CARTA DE SANTIAGO: NO TENGAS FAVORITISMO
Vuestra conducta será buena si cumplís la suprema ley de la Escritura: Amarás a tu prójimo como a ti mismo. Pero si os dejáis llevar de favoritismos, cometéis pecado y la ley os acusa como transgresores. (Santiago 2:8-9)
Recuperemos el contexto. Santiago escribe una carta para darnos orientación acerca de cómo vivir como agentes de restauración y reconciliación en un mundo roto. Este, por decirlo de alguna manera es el macro contexto de la carta.
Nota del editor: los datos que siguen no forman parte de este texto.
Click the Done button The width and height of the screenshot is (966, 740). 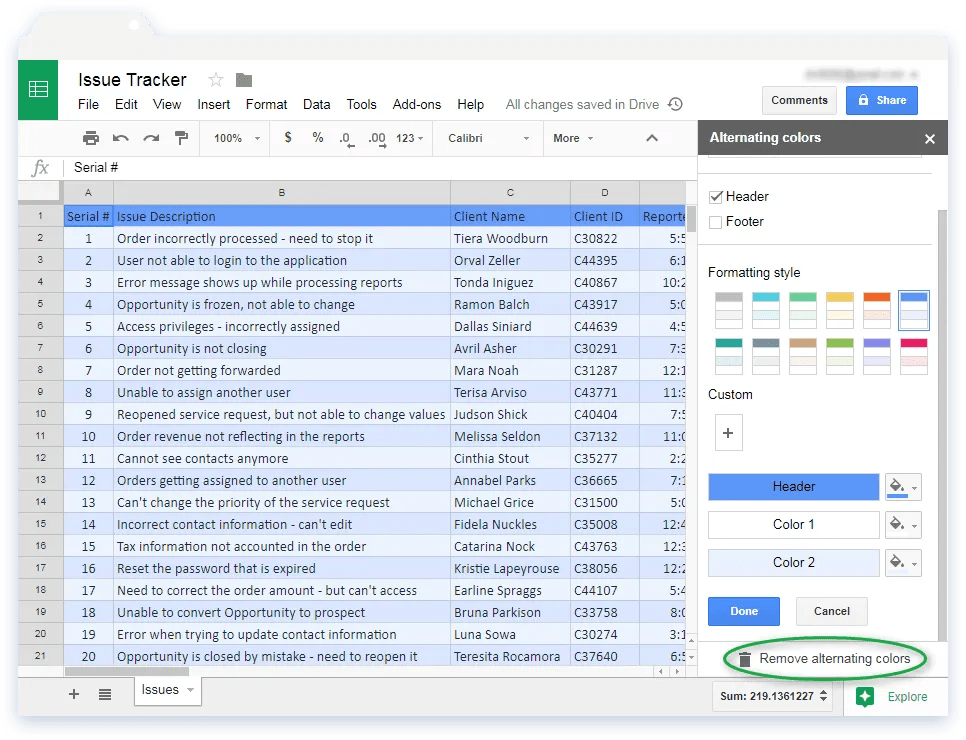(x=743, y=611)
El contexto de estos versículos es la llegada a una comunidad de seguidores de Jesús de dos hombres diferentes, uno rico y distinguido y otro pobre y vulnerable. Santiago dice que cometemos pecado y quebrantamos la ley si tratamos a un con favoritismo con respecto al otro.
El mundo está lleno de divisiones por razones de género, sexo, económicas, sociales, religiosas, culturales, étnicas, etc., etc. Nuestra realidad hace que, en muchas ocasiones, tratemos con favoritismo a ciertas personas en relación con otras. Pero, eso va totalmente en contra del carácter del Señor quien, afirma de forma categórica la Escritura, no tiene favoritismo con ningún grupo de personas. Todas son amadas por igual, por todas murió Jesús y todas espera pacientemente que puedan llegar a conocerle.
¿Cómo podemos vivir como restauradores y embajadores si el favoritismo radica en nosotros, si despreciamos consciente o inconscientemente a uno y sentimos simpatía por otros? Tal vez el primer paso es tomar conciencia de cuándo estamos actuando así. El segundo sería gestionarlo con Dios para que nos ayude a superar nuestro favoritismo hacia unos y prejuicio hacia otros.